Even Thomas Erl has not convinced me because we are approaching from different 
perspectives. I think that intention, need, interaction and integration are all 
about different things. 

A bus may have a special door dedicated to very big people (nothing offensive, 
I hope). Why? Because a need for such door is assumed based on practice. Then, 
why a person becomes a passenger of a bus? Because a person has need for a 
ride. Will such person have an intent to take a bus? It depends - if the person 
is big and it is known the bus does not have appropriate door, there may be no 
intent. Presence of special door is not a fact of integration between a big 
person and a bus, it is a response to potential needs and support for an 
intention aimed to potential interaction (during the ride). There is no 
integration.

If I model described business situation with services, I also will have a 
consumer intent, service capabilities  and potential interactions. OASIS SOA RA 
articulates this much better than me here.

"The increasing need to hook up disparate pieces of software to establish a 
reliable level of data exchange is what turned integration into an important, 
high profile part of the IT industry", yes, and somebody is doing this 'hook 
up'. Why? Because none of the pieces cannot do it by themselves. Now, assume a 
Piece 1 with reserved publicly available hook (interfaces) and a Piece 2 - a 
smart distributed SW agent, which is looking for available hooks of others to 
connect its own hook with them. There is no a 3rd Party for doing hooking (I 
mean, no hookers :-), there is no adjustments on any Pieces, and the only 
shared thing is the execution environment. If the fact of interaction is equal 
to integration, then we can say that the Pieces are disintegrated after the 
interaction complete. How close this conclusion to absurd?

- Michael



________________________________
From: Rob Eamon <[email protected]>
To: [email protected]
Sent: Monday, March 23, 2009 3:48:11 PM
Subject: [service-orientated-architecture] Re: Misperceptions about integration 
and SOA


--- In service-orientated- architecture@ yahoogroups. com, Michael Poulin 
<m3pou...@.. .> wrote:
>
> If two people listen a radio broadcast, would it be right to say 
> that they are integrated via the same language ? I think, it is too 
> much. Plus, they, probably, understand different things from the 
> broadcast depending on the 'context' of their minds.

Two subscribers listening to a publisher are not integrated with each 
other--they are integrated with the publisher. 
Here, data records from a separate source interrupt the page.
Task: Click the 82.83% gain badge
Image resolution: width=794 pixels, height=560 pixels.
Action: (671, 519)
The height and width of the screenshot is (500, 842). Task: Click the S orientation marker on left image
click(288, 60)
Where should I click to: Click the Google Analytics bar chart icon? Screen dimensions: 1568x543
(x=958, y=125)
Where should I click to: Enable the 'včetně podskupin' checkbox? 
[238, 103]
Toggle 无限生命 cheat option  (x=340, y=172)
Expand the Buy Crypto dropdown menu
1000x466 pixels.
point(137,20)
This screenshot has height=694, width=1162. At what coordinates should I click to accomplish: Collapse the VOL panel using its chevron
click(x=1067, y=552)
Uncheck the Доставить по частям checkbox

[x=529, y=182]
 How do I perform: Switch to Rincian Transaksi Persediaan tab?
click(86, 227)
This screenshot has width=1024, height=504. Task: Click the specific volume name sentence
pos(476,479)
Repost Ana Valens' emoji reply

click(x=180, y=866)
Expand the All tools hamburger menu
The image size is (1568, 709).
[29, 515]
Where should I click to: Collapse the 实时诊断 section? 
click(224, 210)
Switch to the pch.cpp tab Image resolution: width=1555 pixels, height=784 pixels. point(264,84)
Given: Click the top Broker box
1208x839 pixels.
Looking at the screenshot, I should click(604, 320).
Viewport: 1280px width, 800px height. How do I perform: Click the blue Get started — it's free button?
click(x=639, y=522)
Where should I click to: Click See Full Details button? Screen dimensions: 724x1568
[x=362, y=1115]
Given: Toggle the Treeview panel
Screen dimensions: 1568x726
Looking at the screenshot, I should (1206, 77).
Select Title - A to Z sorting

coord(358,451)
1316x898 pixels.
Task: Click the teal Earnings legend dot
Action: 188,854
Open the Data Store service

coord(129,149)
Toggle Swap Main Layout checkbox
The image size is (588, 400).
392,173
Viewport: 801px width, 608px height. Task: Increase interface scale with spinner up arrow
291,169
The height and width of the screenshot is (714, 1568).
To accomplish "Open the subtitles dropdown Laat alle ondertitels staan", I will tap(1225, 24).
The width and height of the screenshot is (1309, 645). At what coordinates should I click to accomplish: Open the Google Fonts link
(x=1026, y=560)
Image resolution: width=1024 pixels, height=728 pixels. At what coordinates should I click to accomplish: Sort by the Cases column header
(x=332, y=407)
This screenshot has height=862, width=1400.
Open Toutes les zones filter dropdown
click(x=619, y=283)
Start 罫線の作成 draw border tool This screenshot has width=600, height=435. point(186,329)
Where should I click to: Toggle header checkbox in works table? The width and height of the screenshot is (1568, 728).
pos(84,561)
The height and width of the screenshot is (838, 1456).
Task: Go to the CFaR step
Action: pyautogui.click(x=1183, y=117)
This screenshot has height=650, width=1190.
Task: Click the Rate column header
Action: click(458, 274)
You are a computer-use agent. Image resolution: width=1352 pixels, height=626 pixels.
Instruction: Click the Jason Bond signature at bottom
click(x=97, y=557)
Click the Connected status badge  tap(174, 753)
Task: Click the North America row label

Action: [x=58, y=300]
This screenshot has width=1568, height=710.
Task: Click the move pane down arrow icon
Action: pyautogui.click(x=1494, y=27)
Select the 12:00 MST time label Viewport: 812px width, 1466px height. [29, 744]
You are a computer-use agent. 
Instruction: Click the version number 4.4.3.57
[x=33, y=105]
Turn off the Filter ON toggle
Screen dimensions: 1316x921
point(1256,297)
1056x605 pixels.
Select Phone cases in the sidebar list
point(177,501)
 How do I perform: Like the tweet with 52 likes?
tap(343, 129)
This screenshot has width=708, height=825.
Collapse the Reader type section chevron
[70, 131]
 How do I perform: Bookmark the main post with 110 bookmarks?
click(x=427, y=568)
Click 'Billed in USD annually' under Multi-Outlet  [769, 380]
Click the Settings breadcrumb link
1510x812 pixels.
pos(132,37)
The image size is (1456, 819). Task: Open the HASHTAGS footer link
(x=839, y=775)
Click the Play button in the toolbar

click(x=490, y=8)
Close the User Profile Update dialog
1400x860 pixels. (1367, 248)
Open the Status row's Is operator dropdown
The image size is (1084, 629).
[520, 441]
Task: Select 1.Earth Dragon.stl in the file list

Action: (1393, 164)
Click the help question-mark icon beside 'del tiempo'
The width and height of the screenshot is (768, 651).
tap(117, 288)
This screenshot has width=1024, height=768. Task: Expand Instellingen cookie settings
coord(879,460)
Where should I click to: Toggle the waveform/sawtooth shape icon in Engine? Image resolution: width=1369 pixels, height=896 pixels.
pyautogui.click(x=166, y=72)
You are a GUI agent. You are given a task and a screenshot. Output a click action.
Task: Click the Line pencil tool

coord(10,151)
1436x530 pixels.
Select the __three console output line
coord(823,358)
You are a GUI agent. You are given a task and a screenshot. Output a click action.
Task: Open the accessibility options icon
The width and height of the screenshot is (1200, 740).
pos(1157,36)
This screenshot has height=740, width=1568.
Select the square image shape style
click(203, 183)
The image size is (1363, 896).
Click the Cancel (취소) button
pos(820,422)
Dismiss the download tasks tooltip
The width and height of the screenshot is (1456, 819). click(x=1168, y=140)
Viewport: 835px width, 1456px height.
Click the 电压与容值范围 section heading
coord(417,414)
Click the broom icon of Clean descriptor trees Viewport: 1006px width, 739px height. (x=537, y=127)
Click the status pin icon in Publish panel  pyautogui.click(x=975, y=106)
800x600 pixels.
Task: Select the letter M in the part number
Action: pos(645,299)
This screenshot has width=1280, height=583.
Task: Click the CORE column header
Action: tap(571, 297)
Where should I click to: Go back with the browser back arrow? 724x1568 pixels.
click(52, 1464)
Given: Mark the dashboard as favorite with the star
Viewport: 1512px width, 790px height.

They must have the same understanding of the message and the context of the 
publisher else they may not perform as desired.

> I do not understand why we have to go that deeply 
> into 'integration' ... Integration and Usage make more sense to me 
> than just Degrees of Integration. 

I'm not claiming there are degrees of integration. Rather, there are degrees of 
coupling.

Why you and I are diving into it is because we disagree on what constitutes 
integration.

My contention is that the work to connect consumer and provider, however 
trivial, is integration and results in the consumer and provider being 
integrated (with varying degrees of coupling). Consumers and providers don't 
just magically start interacting. There is work to define and implement the 
agreed upon interaction on both ends. 

Your contention is that they are simply interacting. That the work done to 
facilitate that interaction is not integration but something else.

I have been thus far unable to convince you that the work done to connect 
consumer and provider is the same as is done in classic integration efforts. 

I'll try to make my case in another way.

>From Erl: "...integrating something implied connecting two or more 
>applications or programs that may or may not have been compatible. ...The 
>increasing need to hook up disparate pieces of software to establish a 
>reliable level of data exchange is what turned integration into an important, 
>high profile part of the IT industry."

Would you agree that consumers and providers are "disparate pieces of 
software?" That they are independent components possibly (likely) from 
different ownership domains? That integration is the act of connecting two or 
more such items? That integration is equivalent to "hook up" these things?

Erl: "As a result, the concept of integration begins to fade. Exchanging data 
between different units of solution logic becomes a natural and secondary 
design characteristic. "

Perhaps the Erl's intent here is "...the concept of integration begins to fade" 
*from the limelight.* Or from the center of focus.

The concept of integration remains the same, but it is less important though it 
is still there. It becomes a secondary concern because the SO principles and 
the actions of defining a service address many integration aspects as a matter 
of course. Defining a service interface is effectively integration work. The 
provider *must* anticipate integration needs up front (at least some of them) 
rather than solely on an ad hoc basis.